─── TEXTE FOURNI ───

Beaucoup de personnes ne likent pas cette « page essentiel » d'une manière intentionnelle car ils sont contre ce procès, consciemment ou pas, ou ne veulent pas montrer à leur entourage qu’ils soutiennent le TSL. D’autres ne le font pas, parce qu’ils ne se rendent pas encore compte de l’importance d’assurer un soutien populaire massif à une institution qui comble les défaillances de l’Etat libanais en rendant la justice sur les assassinats politiques commis au Liban. Wlak, au moins sur le plan de la gratitude, si ce n’est pas pour la forme. Par contre, de nombreux compatriotes se montrent inconsolables après l’acceptation par Saad Hariri, dans le cadre d'une action tactique politique, d’inclure dans le gouvernement de Tammam Salam des membres du Hezbollah, le parti des accusés du TSL, et indignés par un soi-disant-accord-imaginaire-farfelu avec Michel Aoun, le soutien chrétien du parti des accusés du TSL, dont les termes, nous dit-on, portent sur la Présidence pour le dernier contre le Conseil pour le premier. Bonjour la cohérence !

Ce n’est évidemment pas la faute de la skieuse libanaise si on ne s’intéresse pas à la page du TSL au Liban, mais c’est la nôtre, nous autres Libanais, Jackie Chamoun comprise, notamment ceux qui se réclament du « 14 Mars ». Quelle ironie, quand vous pensez, que nous allons vers la 9e commémoration du plus grand rassemblement de l’histoire du Liban, celui du 14 mars 2005, dont l’un des objectifs était « que justice soit fait », et qu’un mois seulement après le début de la mise en route de cette justice, le Tribunal Spécial pour le Liban intéresse si peu les citoyens libanais. Et pourtant, le TSL est l’une des cartes, de loin la plus importante pour moi, qui peuvent être utilisées un jour contre la milice chiite ! En tout cas, il n’y a rien d’autres pour l’instant, ni la déclaration gouvernementale de Tammam Salam, ni les prochains conseils des ministres, ni l’élection présidentielle hypothétique du printemps, forget about it, ensou elmawdou3 !

─── JEU DE DONNÉES ───

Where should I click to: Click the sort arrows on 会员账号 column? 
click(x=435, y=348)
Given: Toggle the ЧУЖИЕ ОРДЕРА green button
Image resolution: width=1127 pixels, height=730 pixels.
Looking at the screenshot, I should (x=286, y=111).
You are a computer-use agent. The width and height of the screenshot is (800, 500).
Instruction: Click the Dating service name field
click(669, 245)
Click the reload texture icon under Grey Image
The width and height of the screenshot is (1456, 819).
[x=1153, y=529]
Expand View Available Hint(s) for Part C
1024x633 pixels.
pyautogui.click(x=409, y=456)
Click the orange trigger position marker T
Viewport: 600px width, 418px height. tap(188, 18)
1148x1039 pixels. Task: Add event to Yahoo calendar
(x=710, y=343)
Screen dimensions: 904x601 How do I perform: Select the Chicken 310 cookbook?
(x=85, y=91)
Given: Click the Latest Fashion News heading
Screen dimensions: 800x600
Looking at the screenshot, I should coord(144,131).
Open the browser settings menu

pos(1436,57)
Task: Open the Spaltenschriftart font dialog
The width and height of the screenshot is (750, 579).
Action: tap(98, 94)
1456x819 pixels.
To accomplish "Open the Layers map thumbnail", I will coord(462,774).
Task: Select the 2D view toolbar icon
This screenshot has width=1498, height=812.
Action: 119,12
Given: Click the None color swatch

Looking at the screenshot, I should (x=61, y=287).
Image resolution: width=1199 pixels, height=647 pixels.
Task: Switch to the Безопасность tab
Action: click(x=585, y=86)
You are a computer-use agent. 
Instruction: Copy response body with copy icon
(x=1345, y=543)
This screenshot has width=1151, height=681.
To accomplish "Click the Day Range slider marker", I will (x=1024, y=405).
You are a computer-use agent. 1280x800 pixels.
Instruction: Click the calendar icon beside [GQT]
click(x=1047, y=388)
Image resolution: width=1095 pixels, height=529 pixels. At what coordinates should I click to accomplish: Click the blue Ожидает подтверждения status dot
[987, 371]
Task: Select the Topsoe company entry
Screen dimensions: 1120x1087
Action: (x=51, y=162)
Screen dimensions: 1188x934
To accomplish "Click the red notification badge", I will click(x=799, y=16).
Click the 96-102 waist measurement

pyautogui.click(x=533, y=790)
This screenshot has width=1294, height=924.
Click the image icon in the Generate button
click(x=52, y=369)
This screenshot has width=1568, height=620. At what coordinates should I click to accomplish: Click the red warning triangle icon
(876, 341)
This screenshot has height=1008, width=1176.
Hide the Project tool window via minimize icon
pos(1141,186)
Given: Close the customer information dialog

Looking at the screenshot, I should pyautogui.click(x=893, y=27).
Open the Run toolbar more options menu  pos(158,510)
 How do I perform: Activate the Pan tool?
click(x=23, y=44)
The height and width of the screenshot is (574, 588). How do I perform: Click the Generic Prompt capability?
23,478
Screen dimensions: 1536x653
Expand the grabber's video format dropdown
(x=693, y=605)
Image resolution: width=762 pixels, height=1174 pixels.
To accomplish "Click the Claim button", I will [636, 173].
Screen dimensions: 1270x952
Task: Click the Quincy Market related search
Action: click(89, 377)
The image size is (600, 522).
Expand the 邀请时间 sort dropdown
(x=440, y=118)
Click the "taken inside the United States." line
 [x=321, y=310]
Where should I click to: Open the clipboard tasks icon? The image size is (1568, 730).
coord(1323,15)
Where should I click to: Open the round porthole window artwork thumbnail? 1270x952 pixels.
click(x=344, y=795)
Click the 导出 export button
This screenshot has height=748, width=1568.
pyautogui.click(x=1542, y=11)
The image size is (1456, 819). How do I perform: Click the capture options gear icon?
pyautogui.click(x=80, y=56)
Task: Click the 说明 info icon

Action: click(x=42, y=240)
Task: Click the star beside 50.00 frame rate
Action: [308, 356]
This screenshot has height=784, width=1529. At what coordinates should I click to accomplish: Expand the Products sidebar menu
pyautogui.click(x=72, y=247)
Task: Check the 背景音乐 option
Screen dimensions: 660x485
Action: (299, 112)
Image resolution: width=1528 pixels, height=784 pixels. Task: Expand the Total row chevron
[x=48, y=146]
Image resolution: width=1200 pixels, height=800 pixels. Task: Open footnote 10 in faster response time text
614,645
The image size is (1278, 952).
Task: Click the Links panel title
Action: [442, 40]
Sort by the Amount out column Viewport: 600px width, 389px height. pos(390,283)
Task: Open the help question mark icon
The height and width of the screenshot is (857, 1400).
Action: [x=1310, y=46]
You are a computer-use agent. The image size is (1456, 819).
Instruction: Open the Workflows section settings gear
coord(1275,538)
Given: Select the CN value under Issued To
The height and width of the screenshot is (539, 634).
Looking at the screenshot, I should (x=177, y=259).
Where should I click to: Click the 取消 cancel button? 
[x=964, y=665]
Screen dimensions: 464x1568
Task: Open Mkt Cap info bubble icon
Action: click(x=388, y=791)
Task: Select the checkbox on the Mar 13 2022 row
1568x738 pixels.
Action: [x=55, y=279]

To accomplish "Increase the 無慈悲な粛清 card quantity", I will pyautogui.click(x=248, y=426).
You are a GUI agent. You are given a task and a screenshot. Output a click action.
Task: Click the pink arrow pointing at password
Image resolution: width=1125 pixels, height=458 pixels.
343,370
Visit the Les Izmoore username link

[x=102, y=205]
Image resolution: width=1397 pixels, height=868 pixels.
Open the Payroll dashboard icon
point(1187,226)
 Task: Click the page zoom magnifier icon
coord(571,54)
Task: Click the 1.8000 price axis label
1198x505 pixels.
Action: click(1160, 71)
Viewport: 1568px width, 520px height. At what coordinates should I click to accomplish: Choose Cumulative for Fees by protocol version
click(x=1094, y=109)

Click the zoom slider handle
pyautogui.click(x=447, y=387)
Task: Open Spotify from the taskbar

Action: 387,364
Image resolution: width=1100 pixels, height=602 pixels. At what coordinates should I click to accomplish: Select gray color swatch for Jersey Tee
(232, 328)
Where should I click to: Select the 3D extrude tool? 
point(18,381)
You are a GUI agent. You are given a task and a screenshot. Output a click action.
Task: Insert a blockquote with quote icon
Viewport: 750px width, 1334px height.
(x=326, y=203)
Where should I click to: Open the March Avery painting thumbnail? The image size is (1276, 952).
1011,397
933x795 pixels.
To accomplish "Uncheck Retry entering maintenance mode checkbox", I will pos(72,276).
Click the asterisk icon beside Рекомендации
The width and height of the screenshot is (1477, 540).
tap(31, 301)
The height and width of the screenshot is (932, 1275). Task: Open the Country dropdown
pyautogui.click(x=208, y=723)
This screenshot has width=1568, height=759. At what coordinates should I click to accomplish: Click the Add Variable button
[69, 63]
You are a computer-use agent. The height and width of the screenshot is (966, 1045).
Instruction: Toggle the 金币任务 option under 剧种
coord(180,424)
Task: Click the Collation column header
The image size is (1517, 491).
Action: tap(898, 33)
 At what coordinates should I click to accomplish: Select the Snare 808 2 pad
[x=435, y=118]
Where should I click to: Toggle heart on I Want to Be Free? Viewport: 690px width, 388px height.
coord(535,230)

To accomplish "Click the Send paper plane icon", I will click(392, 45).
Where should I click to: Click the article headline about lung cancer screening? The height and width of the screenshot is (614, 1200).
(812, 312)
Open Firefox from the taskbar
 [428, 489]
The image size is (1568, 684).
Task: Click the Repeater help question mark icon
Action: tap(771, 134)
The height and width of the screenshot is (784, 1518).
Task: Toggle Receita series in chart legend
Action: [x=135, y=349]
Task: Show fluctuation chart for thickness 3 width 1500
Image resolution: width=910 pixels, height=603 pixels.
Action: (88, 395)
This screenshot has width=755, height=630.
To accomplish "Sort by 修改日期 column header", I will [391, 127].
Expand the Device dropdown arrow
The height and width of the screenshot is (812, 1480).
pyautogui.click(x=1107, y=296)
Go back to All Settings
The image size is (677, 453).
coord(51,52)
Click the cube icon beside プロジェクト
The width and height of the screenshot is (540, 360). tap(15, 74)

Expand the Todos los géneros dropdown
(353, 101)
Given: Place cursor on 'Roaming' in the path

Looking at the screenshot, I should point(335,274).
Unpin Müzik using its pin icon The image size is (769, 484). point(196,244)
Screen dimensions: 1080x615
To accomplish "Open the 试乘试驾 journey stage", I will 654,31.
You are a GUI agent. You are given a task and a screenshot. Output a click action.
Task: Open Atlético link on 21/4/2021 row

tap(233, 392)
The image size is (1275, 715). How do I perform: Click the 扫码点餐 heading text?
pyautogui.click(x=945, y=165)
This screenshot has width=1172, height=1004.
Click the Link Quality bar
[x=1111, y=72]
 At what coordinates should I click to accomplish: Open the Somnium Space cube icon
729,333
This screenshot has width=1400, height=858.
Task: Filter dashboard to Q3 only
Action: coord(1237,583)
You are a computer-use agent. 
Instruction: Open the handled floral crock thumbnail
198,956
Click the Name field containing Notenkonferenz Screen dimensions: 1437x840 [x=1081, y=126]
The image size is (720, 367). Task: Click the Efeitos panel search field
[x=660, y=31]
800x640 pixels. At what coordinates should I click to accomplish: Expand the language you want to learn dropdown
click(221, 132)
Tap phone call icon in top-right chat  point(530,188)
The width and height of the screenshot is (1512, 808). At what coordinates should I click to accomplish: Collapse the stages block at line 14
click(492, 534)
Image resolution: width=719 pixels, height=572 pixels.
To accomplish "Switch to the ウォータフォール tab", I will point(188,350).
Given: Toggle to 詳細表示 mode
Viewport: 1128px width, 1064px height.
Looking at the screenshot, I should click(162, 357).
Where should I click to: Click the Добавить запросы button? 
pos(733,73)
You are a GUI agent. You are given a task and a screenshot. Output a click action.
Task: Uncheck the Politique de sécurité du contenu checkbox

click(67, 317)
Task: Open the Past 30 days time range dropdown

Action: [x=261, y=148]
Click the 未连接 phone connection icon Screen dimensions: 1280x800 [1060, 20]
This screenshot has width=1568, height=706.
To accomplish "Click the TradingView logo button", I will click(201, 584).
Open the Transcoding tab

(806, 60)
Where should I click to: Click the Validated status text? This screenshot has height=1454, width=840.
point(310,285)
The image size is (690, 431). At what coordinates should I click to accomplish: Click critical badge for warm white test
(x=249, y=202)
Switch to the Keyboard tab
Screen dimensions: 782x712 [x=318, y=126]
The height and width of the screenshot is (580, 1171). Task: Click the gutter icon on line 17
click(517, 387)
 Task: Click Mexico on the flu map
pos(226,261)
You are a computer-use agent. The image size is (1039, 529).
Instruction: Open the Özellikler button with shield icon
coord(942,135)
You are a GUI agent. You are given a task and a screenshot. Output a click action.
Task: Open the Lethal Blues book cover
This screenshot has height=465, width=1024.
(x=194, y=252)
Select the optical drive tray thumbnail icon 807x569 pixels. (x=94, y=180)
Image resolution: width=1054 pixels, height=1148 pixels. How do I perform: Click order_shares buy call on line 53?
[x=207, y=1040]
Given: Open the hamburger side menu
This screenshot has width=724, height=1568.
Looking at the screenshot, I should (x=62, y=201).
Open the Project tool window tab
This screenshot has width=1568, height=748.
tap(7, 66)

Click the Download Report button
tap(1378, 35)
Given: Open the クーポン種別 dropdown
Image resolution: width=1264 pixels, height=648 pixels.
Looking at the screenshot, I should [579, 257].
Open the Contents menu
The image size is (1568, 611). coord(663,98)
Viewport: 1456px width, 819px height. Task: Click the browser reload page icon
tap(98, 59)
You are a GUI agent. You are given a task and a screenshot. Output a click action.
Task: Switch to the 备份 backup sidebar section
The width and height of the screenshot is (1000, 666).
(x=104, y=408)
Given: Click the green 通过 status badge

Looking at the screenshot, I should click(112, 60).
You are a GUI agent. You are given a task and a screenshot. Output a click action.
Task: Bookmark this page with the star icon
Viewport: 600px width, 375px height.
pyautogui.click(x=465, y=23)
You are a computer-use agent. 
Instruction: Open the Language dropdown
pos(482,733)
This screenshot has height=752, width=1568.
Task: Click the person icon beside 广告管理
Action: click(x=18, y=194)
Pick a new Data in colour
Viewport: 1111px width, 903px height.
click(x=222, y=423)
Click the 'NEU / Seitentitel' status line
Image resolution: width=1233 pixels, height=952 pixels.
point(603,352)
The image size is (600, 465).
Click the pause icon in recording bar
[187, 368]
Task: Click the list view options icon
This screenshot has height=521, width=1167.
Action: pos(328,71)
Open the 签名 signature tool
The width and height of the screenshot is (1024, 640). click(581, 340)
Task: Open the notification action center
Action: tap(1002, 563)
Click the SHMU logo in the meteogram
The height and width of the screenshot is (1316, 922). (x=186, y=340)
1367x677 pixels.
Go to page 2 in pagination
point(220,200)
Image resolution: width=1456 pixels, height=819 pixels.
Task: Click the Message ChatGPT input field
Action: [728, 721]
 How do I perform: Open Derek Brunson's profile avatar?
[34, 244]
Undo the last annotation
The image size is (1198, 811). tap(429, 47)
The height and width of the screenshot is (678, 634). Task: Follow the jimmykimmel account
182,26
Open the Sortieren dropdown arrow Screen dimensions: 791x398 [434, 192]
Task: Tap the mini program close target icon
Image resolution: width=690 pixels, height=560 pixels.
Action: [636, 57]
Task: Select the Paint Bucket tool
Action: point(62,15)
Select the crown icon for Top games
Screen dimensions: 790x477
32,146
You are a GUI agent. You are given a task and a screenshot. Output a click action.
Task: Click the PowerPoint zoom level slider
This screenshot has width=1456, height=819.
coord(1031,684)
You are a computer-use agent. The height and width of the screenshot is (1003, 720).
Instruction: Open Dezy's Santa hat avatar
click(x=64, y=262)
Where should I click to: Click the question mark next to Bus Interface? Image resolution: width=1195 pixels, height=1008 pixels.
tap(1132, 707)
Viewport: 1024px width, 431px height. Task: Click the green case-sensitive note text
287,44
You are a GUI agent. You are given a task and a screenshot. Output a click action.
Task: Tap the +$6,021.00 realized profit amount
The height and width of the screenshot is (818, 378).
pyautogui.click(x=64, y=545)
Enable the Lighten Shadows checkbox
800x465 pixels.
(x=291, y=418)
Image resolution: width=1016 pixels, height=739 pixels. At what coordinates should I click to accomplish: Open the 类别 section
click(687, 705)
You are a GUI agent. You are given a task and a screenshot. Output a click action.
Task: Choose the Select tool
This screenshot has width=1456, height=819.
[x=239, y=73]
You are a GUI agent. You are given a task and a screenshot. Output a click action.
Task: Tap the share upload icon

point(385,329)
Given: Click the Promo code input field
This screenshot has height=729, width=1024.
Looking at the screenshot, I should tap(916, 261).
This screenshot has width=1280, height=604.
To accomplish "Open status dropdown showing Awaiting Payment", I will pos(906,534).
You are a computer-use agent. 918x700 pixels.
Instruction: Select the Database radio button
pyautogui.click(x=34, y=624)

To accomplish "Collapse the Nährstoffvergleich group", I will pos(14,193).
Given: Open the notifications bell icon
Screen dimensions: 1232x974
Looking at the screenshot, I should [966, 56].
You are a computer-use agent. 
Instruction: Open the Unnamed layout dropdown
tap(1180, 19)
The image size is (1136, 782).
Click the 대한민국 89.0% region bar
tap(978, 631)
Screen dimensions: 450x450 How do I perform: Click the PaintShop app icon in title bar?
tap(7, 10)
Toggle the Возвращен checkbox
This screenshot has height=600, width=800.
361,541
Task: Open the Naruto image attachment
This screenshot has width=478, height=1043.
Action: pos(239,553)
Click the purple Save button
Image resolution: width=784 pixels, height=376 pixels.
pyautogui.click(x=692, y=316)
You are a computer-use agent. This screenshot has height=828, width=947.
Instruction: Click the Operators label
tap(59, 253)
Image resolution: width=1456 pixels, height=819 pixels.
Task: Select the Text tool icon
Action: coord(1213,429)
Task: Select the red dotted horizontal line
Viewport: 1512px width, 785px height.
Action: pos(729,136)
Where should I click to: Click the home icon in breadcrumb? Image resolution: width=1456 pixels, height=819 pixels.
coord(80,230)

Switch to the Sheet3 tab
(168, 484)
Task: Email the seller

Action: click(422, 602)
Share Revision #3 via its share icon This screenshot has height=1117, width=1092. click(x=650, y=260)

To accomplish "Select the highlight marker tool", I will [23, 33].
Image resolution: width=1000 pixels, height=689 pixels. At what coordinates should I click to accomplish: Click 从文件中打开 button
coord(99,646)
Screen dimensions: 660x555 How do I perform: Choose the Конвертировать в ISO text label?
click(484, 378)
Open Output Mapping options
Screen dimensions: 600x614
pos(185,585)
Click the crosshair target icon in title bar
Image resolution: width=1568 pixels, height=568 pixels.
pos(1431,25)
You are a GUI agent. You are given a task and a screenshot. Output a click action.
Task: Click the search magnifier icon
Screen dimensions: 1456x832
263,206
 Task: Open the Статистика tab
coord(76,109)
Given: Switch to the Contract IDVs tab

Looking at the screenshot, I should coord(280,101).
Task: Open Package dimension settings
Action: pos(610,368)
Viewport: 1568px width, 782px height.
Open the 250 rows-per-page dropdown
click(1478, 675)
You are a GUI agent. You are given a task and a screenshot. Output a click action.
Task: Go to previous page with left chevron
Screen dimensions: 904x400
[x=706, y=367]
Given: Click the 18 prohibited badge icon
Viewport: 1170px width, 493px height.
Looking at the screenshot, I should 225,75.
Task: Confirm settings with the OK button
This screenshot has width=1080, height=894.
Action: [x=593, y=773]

───

# OBJECTIF
D'après le texte fourni, quel parti est désigné comme celui des accusés du TSL ? Seul le texte fourni sert de source pour répondre.

# RÉPONSE RÉDIGÉE
Le Hezbollah.